Seems like Microsoft is trying to deliberately mislead the uninformed masses. Just because you say it doesn't make it true. Not cool.

(Incidentally, I really liked working at Microsoft. I had great coworkers, and worked on a really cool project. However, part of the reason I didn't go back there was that I wasn't a fan of the company's business culture. This is a good example.)

Thursday, June 18, 2009


I had BBQ eel for lunch today.

That's all.

Tuesday, June 09, 2009

Bug report

My roommate went to an Apple Store a few days ago to have them fix his Mac laptop, and he received poor service. In response, I submitted this bug report to Apple's internal bug tracking system:
Title: Customer was turned away for being eight minutes late
Component: Apple Store

03-Jun-2009 10:30 PM Bruce Christensen :
My roommate Brian was turned away from his Genius Bar appointment for being eight minutes late. Count them: 1 2 3 4 5 6 7... 8!

0. Have a MacBook whose optical drive makes funny noises, like it has indigestion or something.
1. In an effort to fix your optical drive, set up an appointment with the friendly neighborhood Apple Store Genius Bar.
2. Arrive for your appointment eight minutes late.

Apple Genius stated that there is a five minute grace period for appointments. Since the grace period had been exceeded by approximately 180 seconds (which is less time than some [admittedly very dentally hygenic] people spend brushing their teeth), he offered several options:
1. Wait an hour for the next appointment.
2. Ship the system to AppleCare for service.
3. Schedule an appointment for a different time.

Expected results:
An Apple Genius provides service as soon as possible, or at least apologizes.

Occurred in a largely-empty store, when Apple Genius appeared to have no other customers to serve. He was already booked for the hour, after all.

Scope of this defect is unknown. It was observed only at Stanford Shopping Center location, but may be more widespread.

It is unknown if the root cause of this defect is policy or autonomous Apple Genius action.

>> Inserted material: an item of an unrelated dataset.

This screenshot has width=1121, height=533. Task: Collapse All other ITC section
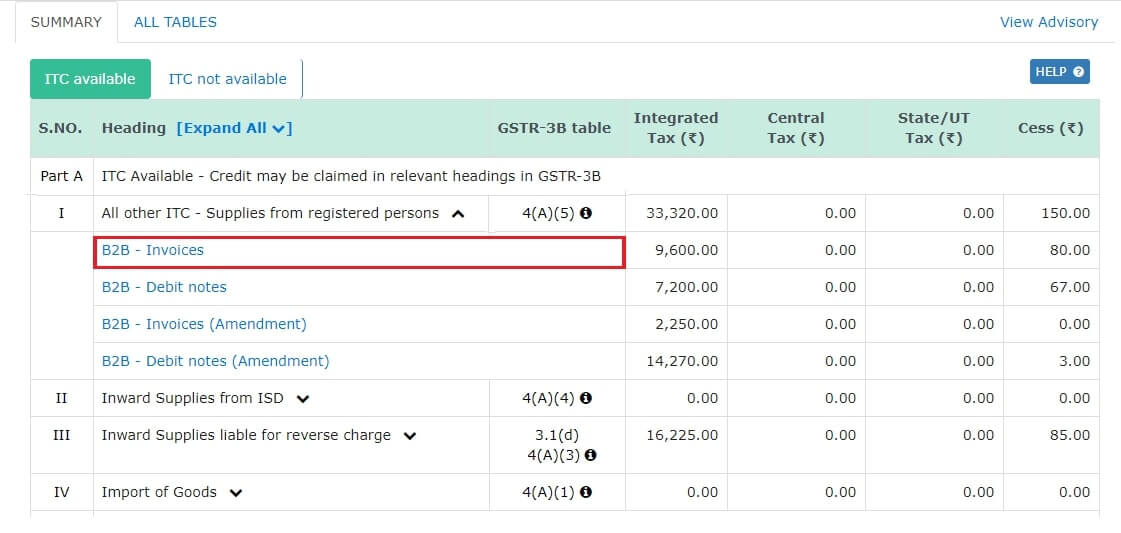point(458,213)
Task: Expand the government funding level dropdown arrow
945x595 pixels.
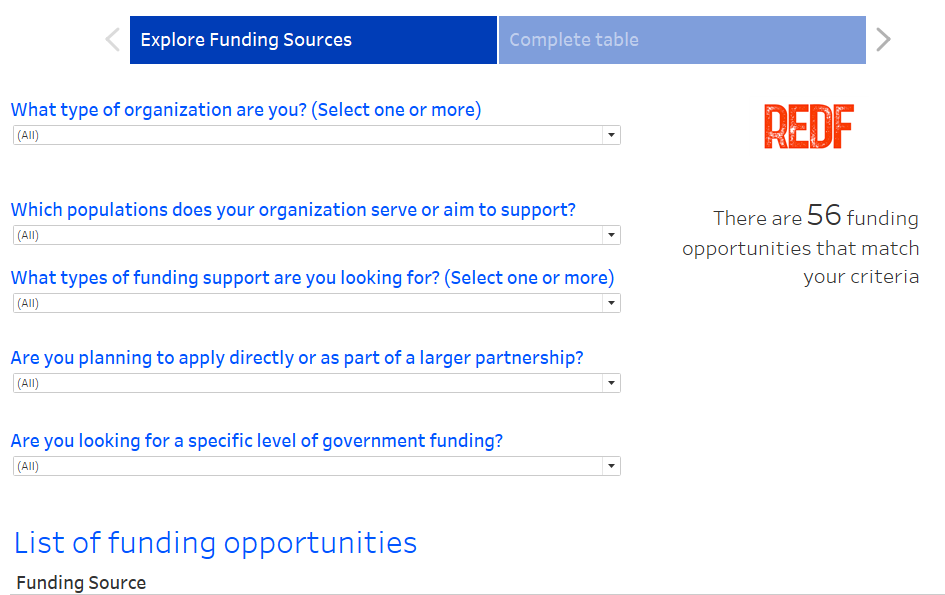Action: [610, 466]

None of the Apple Genius-suggested options was acceptable.

Brian's generally favorable impression of Apple has been degraded by 20%.

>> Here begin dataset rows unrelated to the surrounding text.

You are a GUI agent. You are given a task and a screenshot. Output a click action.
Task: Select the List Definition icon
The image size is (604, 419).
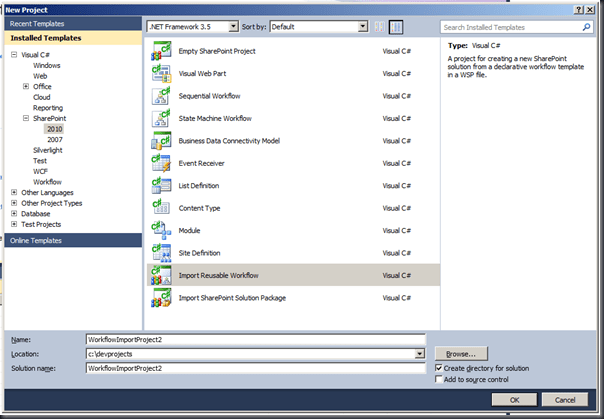click(x=161, y=186)
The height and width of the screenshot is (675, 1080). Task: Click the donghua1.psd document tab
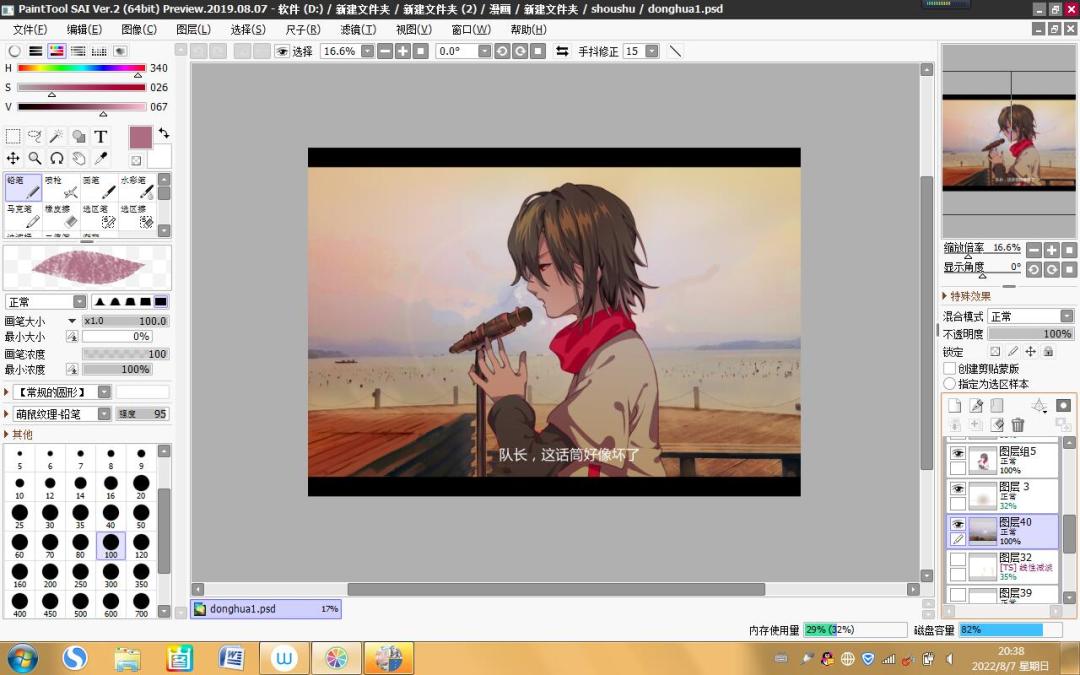[266, 609]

The optical drive of the MacBook in question still makes interesting noises.

This retail experience exhibits several indications of suckiness:
1. Service was refused despite apparent ability to provide service.
2. Apple representative turned away customer for being three minutes later than protocol dictated. What are we, robots?
3. No apology was offered. Can't we at least be nice jerks if we're going to be jerks?

(For an example of how to be a nice jerk, see item 9 at "Sorry to be so mean about it, but you’ll have to pay for shipping your donation off to us.")
Whoever got the bug report apparently didn't have a sense of humor, because she just sent the ticket back to me with a note saying to contact someone else for help.

Monday, June 08, 2009

Picture voting results

A while back I wrote a post asking people to vote on pictures to help me decorate my office and apartment. The results are in. Without further ado, here is the winner:

The full results include the ranks of all 121 pictures and show the winners and losers of all votes.

Top ten chosen by all voters:


There were 4147 total votes from 55 different people, for an average of 75 votes per person. One person voted 510 times. Preferences differed significantly between males and females.

Top ten chosen by male voters:


Top ten chosen by female voters:


Technical details and more statistics are available on my web site.

I'll be ordering prints soon. Thanks to everyone who voted!